### Information provided
★ ★ ★ ★ ★ ★ ★

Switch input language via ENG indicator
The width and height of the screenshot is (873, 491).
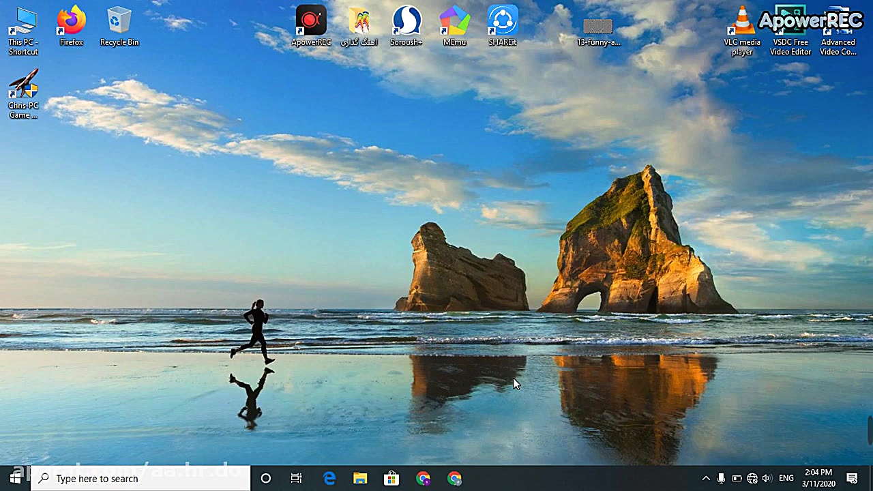click(x=786, y=479)
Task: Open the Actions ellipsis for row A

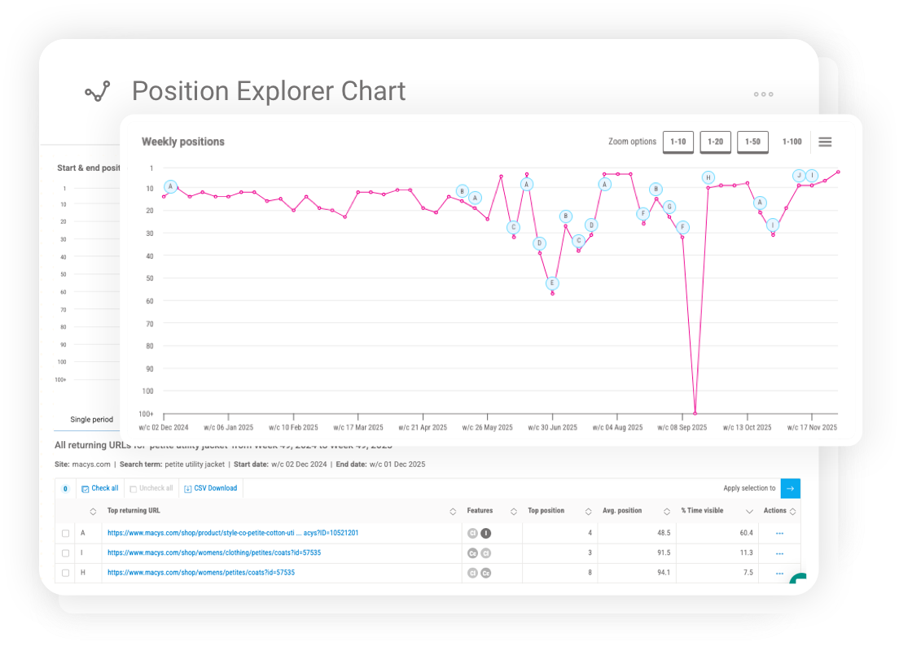Action: (779, 533)
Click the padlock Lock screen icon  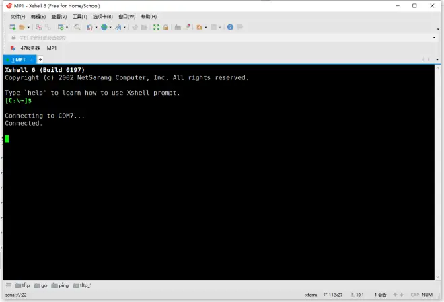tap(165, 27)
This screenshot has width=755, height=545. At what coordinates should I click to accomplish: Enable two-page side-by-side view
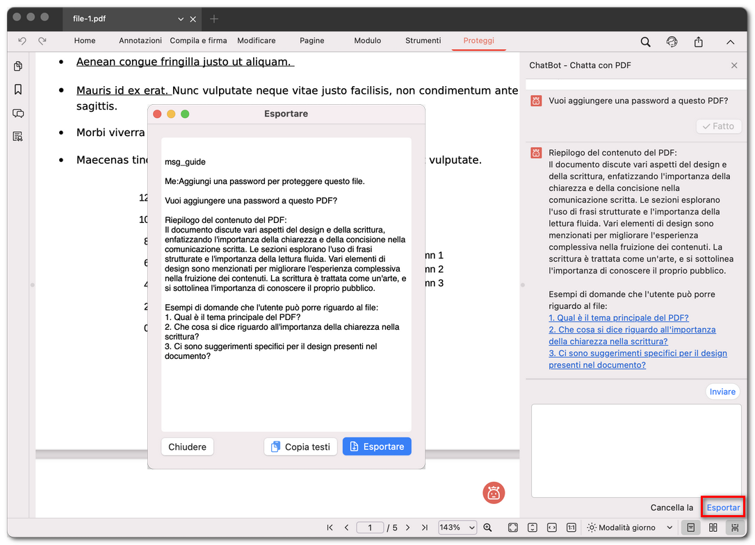[713, 528]
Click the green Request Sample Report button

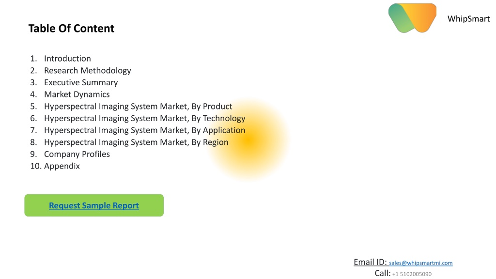click(x=94, y=205)
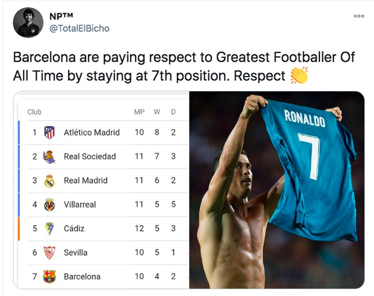Select the Real Sociedad badge
374x296 pixels.
pyautogui.click(x=49, y=156)
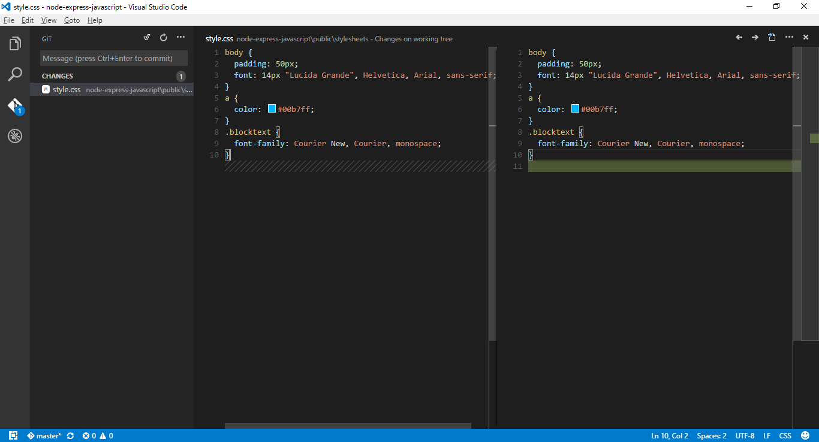Open the source file from the diff editor
Screen dimensions: 819x442
coord(772,38)
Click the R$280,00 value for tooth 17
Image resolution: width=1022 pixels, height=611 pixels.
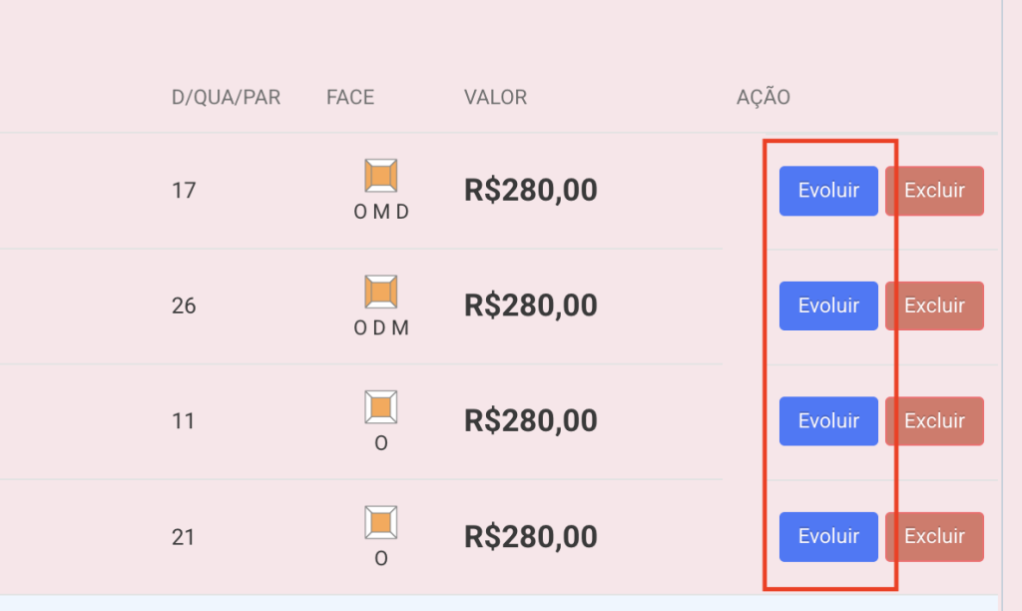(x=531, y=191)
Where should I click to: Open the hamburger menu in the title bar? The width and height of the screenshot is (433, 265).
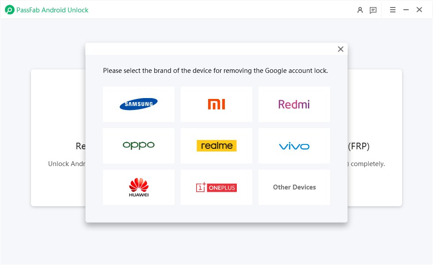(x=393, y=10)
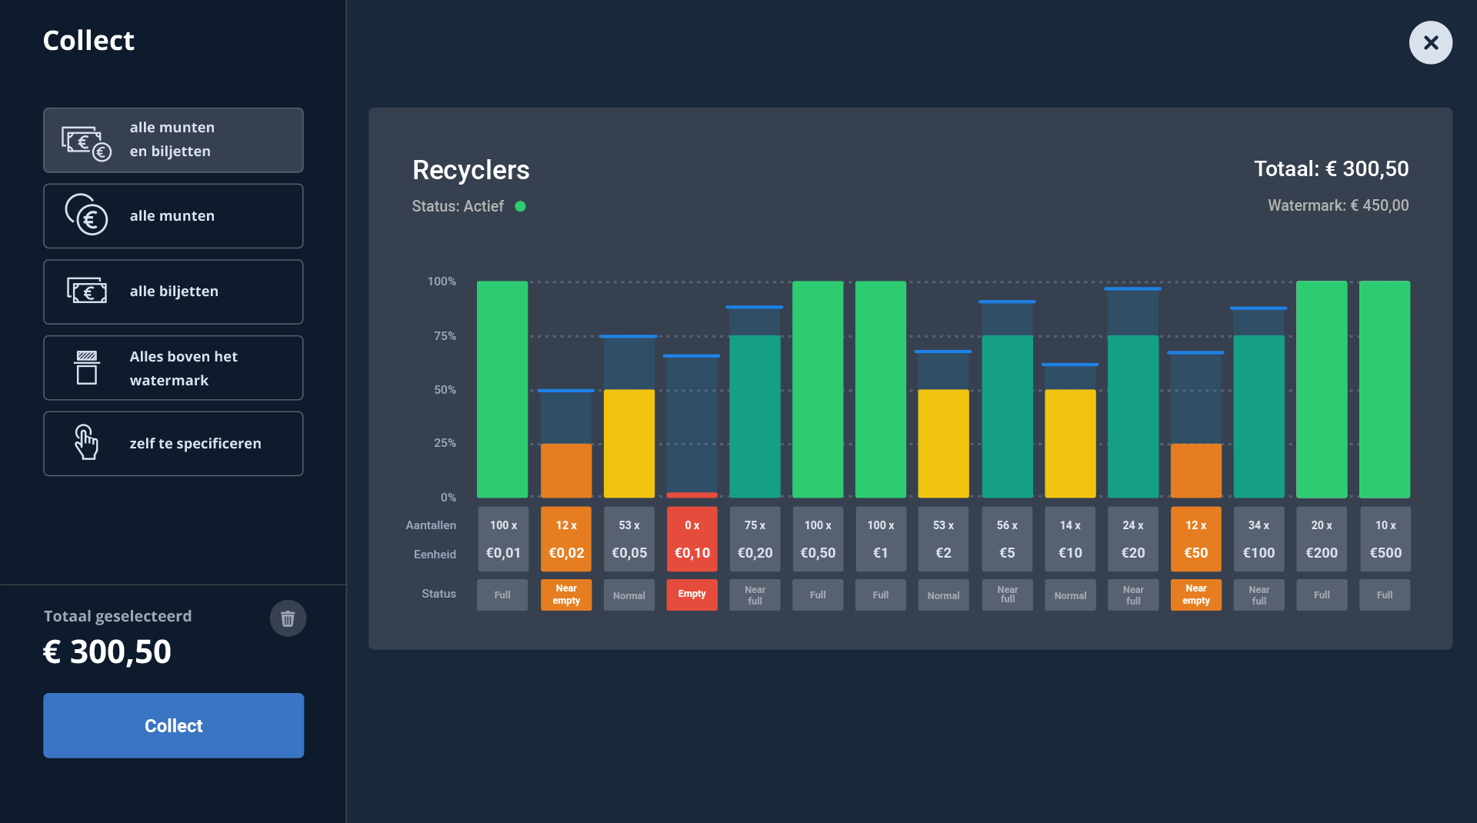The height and width of the screenshot is (823, 1477).
Task: Click the euro coins icon
Action: (x=86, y=215)
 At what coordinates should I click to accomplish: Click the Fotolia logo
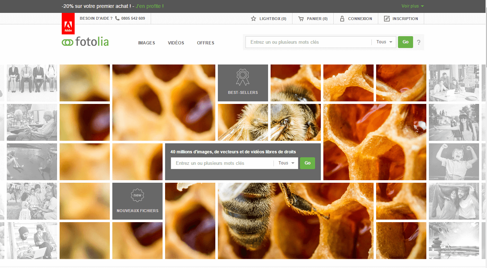(85, 42)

★ ★ ★ ★ ★ ★ ★

### Activity
Write out exactly the stretch of lines that begins with the line containing "This screenshot has" and ends with the last line of the records above, leaving out the pictures.

### Response to the exercise
This screenshot has width=755, height=545. At what coordinates should I click to accomplish: Enable two-page side-by-side view
[713, 528]
Click the green Request Sample Report button

click(x=94, y=205)
Select the Real Sociedad badge
374x296 pixels.
pyautogui.click(x=49, y=156)
Open the source file from the diff editor
Screen dimensions: 819x442
coord(772,38)
Click the R$280,00 value for tooth 17
Image resolution: width=1022 pixels, height=611 pixels.
(x=531, y=191)
Where should I click to: Open the hamburger menu in the title bar? The width and height of the screenshot is (433, 265).
(x=393, y=10)
The height and width of the screenshot is (823, 1477).
Task: Click the euro coins icon
Action: (x=86, y=215)
 At what coordinates should I click to accomplish: Click the Fotolia logo
(85, 42)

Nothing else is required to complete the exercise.